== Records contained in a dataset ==
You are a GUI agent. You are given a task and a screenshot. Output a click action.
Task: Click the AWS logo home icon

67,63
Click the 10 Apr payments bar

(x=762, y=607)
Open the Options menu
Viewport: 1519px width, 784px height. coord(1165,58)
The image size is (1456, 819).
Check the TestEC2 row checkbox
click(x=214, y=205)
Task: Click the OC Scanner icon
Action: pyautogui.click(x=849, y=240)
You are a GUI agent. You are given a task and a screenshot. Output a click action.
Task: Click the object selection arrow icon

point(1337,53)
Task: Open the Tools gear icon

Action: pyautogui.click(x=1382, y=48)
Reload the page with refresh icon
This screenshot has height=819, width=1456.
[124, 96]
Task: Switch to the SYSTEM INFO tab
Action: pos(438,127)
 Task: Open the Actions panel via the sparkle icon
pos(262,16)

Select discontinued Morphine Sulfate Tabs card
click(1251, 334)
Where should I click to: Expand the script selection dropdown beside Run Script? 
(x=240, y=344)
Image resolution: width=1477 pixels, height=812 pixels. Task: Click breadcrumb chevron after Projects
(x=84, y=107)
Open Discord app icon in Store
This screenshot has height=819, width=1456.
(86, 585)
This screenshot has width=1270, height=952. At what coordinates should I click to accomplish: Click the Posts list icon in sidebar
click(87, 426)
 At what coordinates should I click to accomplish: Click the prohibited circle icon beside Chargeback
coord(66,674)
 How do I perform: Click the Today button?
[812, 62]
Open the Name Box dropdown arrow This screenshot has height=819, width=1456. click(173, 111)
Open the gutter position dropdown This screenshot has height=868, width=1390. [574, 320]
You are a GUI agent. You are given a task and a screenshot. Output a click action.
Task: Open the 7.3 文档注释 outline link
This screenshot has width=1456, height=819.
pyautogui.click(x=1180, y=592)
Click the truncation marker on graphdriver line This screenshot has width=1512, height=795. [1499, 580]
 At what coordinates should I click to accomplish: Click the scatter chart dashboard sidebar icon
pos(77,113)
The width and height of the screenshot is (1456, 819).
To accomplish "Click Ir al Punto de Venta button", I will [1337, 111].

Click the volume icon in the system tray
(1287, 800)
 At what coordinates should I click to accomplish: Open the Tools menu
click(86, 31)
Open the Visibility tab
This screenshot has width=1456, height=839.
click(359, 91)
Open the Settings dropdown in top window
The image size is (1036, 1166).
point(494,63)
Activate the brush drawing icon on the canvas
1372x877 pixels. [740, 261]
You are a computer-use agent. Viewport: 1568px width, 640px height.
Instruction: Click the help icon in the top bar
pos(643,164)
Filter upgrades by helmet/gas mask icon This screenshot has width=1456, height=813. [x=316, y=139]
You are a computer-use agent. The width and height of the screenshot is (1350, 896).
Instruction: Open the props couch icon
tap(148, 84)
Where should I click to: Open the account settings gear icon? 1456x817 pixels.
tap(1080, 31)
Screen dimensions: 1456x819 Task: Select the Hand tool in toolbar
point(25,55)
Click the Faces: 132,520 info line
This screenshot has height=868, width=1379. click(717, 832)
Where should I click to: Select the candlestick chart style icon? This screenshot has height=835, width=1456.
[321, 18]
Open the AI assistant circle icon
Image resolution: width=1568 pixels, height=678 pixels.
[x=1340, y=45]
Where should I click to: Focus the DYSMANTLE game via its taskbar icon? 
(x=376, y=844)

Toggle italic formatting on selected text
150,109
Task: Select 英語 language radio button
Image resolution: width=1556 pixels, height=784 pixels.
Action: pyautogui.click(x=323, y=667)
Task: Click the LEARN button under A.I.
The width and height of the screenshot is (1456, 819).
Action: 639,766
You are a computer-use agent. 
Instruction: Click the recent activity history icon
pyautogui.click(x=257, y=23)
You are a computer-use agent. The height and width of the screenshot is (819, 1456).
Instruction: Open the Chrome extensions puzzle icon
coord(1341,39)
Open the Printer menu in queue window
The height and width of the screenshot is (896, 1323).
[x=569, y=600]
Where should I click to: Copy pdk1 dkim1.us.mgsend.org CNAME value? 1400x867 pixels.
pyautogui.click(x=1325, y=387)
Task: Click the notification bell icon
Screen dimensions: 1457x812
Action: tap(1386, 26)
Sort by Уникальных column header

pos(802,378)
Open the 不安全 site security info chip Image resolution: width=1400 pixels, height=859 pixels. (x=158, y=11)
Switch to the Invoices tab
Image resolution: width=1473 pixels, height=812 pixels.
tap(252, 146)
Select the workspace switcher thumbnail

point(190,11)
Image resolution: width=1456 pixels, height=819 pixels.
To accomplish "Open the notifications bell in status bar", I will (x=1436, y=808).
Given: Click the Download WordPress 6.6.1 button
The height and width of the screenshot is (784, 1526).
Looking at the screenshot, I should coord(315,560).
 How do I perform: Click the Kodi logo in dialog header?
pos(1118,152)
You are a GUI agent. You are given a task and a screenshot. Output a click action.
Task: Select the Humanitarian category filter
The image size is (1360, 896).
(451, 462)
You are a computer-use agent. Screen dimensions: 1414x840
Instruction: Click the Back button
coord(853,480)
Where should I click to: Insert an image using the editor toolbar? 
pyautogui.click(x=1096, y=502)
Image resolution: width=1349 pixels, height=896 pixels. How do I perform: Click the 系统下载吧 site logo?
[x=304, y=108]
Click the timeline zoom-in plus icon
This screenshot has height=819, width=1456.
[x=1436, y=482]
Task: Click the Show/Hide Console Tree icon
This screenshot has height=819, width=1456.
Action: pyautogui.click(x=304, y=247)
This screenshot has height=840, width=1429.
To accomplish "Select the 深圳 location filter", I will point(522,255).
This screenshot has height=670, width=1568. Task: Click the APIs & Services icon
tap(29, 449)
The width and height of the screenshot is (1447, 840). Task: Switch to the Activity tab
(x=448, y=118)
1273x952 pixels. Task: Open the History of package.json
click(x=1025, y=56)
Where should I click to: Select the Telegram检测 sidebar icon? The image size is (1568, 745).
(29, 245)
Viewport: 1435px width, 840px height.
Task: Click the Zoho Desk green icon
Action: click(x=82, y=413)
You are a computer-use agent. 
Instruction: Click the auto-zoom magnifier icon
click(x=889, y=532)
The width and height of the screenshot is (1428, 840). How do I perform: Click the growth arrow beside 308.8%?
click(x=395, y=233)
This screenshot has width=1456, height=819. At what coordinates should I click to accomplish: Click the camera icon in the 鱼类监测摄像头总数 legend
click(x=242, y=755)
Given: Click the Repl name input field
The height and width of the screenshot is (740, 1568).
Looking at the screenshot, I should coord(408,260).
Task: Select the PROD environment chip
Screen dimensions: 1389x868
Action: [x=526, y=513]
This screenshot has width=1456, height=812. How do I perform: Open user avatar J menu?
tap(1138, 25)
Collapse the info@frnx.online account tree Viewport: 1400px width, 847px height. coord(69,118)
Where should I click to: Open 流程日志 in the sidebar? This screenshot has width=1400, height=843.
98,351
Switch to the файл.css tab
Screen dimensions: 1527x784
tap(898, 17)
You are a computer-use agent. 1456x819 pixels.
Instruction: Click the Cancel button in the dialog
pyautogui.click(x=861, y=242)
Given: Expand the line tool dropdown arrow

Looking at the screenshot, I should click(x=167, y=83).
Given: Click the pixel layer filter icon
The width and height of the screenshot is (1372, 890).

== What to do ==
Repeat the data exactly. Omit nothing.

== Written answer ==
You are a GUI agent. You are given a task and a screenshot. Output a click action.
Task: Click the AWS logo home icon

67,63
Click the 10 Apr payments bar

(x=762, y=607)
Open the Options menu
Viewport: 1519px width, 784px height. coord(1165,58)
The image size is (1456, 819).
Check the TestEC2 row checkbox
click(x=214, y=205)
Task: Click the OC Scanner icon
Action: pyautogui.click(x=849, y=240)
You are a GUI agent. You are given a task and a screenshot. Output a click action.
Task: Click the object selection arrow icon

point(1337,53)
Task: Open the Tools gear icon

Action: pyautogui.click(x=1382, y=48)
Reload the page with refresh icon
This screenshot has height=819, width=1456.
[124, 96]
Task: Switch to the SYSTEM INFO tab
Action: pos(438,127)
 Task: Open the Actions panel via the sparkle icon
pos(262,16)

Select discontinued Morphine Sulfate Tabs card
click(1251, 334)
Where should I click to: Expand the script selection dropdown beside Run Script? 
(x=240, y=344)
Image resolution: width=1477 pixels, height=812 pixels. Task: Click breadcrumb chevron after Projects
(x=84, y=107)
Open Discord app icon in Store
This screenshot has height=819, width=1456.
(86, 585)
This screenshot has width=1270, height=952. At what coordinates should I click to accomplish: Click the Posts list icon in sidebar
click(87, 426)
 At what coordinates should I click to accomplish: Click the prohibited circle icon beside Chargeback
coord(66,674)
 How do I perform: Click the Today button?
[812, 62]
Open the Name Box dropdown arrow This screenshot has height=819, width=1456. click(173, 111)
Open the gutter position dropdown This screenshot has height=868, width=1390. [574, 320]
You are a GUI agent. You are given a task and a screenshot. Output a click action.
Task: Open the 7.3 文档注释 outline link
This screenshot has width=1456, height=819.
pyautogui.click(x=1180, y=592)
Click the truncation marker on graphdriver line This screenshot has width=1512, height=795. [1499, 580]
 At what coordinates should I click to accomplish: Click the scatter chart dashboard sidebar icon
pos(77,113)
The width and height of the screenshot is (1456, 819).
To accomplish "Click Ir al Punto de Venta button", I will [1337, 111].

Click the volume icon in the system tray
(1287, 800)
 At what coordinates should I click to accomplish: Open the Tools menu
click(86, 31)
Open the Visibility tab
This screenshot has width=1456, height=839.
click(359, 91)
Open the Settings dropdown in top window
The image size is (1036, 1166).
point(494,63)
Activate the brush drawing icon on the canvas
1372x877 pixels. [740, 261]
You are a computer-use agent. Viewport: 1568px width, 640px height.
Instruction: Click the help icon in the top bar
pos(643,164)
Filter upgrades by helmet/gas mask icon This screenshot has width=1456, height=813. [x=316, y=139]
You are a computer-use agent. The width and height of the screenshot is (1350, 896).
Instruction: Open the props couch icon
tap(148, 84)
Where should I click to: Open the account settings gear icon? 1456x817 pixels.
tap(1080, 31)
Screen dimensions: 1456x819 Task: Select the Hand tool in toolbar
point(25,55)
Click the Faces: 132,520 info line
This screenshot has height=868, width=1379. click(717, 832)
Where should I click to: Select the candlestick chart style icon? This screenshot has height=835, width=1456.
[321, 18]
Open the AI assistant circle icon
Image resolution: width=1568 pixels, height=678 pixels.
[x=1340, y=45]
Where should I click to: Focus the DYSMANTLE game via its taskbar icon? 
(x=376, y=844)

Toggle italic formatting on selected text
150,109
Task: Select 英語 language radio button
Image resolution: width=1556 pixels, height=784 pixels.
Action: pyautogui.click(x=323, y=667)
Task: Click the LEARN button under A.I.
The width and height of the screenshot is (1456, 819).
Action: 639,766
You are a computer-use agent. 
Instruction: Click the recent activity history icon
pyautogui.click(x=257, y=23)
You are a computer-use agent. The height and width of the screenshot is (819, 1456).
Instruction: Open the Chrome extensions puzzle icon
coord(1341,39)
Open the Printer menu in queue window
The height and width of the screenshot is (896, 1323).
[x=569, y=600]
Where should I click to: Copy pdk1 dkim1.us.mgsend.org CNAME value? 1400x867 pixels.
pyautogui.click(x=1325, y=387)
Task: Click the notification bell icon
Screen dimensions: 1457x812
Action: tap(1386, 26)
Sort by Уникальных column header

pos(802,378)
Open the 不安全 site security info chip Image resolution: width=1400 pixels, height=859 pixels. (x=158, y=11)
Switch to the Invoices tab
Image resolution: width=1473 pixels, height=812 pixels.
tap(252, 146)
Select the workspace switcher thumbnail

point(190,11)
Image resolution: width=1456 pixels, height=819 pixels.
To accomplish "Open the notifications bell in status bar", I will (x=1436, y=808).
Given: Click the Download WordPress 6.6.1 button
The height and width of the screenshot is (784, 1526).
Looking at the screenshot, I should coord(315,560).
 How do I perform: Click the Kodi logo in dialog header?
pos(1118,152)
You are a GUI agent. You are given a task and a screenshot. Output a click action.
Task: Select the Humanitarian category filter
The image size is (1360, 896).
(451, 462)
You are a computer-use agent. Screen dimensions: 1414x840
Instruction: Click the Back button
coord(853,480)
Where should I click to: Insert an image using the editor toolbar? 
pyautogui.click(x=1096, y=502)
Image resolution: width=1349 pixels, height=896 pixels. How do I perform: Click the 系统下载吧 site logo?
[x=304, y=108]
Click the timeline zoom-in plus icon
This screenshot has height=819, width=1456.
[x=1436, y=482]
Task: Click the Show/Hide Console Tree icon
This screenshot has height=819, width=1456.
Action: pyautogui.click(x=304, y=247)
This screenshot has height=840, width=1429.
To accomplish "Select the 深圳 location filter", I will point(522,255).
This screenshot has height=670, width=1568. Task: Click the APIs & Services icon
tap(29, 449)
The width and height of the screenshot is (1447, 840). Task: Switch to the Activity tab
(x=448, y=118)
1273x952 pixels. Task: Open the History of package.json
click(x=1025, y=56)
Where should I click to: Select the Telegram检测 sidebar icon? The image size is (1568, 745).
(29, 245)
Viewport: 1435px width, 840px height.
Task: Click the Zoho Desk green icon
Action: click(x=82, y=413)
You are a computer-use agent. 
Instruction: Click the auto-zoom magnifier icon
click(x=889, y=532)
The width and height of the screenshot is (1428, 840). How do I perform: Click the growth arrow beside 308.8%?
click(x=395, y=233)
This screenshot has width=1456, height=819. At what coordinates should I click to accomplish: Click the camera icon in the 鱼类监测摄像头总数 legend
click(x=242, y=755)
Given: Click the Repl name input field
The height and width of the screenshot is (740, 1568).
Looking at the screenshot, I should coord(408,260).
Task: Select the PROD environment chip
Screen dimensions: 1389x868
Action: [x=526, y=513]
This screenshot has width=1456, height=812. How do I perform: Open user avatar J menu?
tap(1138, 25)
Collapse the info@frnx.online account tree Viewport: 1400px width, 847px height. coord(69,118)
Where should I click to: Open 流程日志 in the sidebar? This screenshot has width=1400, height=843.
98,351
Switch to the файл.css tab
Screen dimensions: 1527x784
tap(898, 17)
You are a computer-use agent. 1456x819 pixels.
Instruction: Click the Cancel button in the dialog
pyautogui.click(x=861, y=242)
Given: Expand the line tool dropdown arrow

Looking at the screenshot, I should click(x=167, y=83).
Given: Click the pixel layer filter icon
The width and height of the screenshot is (1372, 890).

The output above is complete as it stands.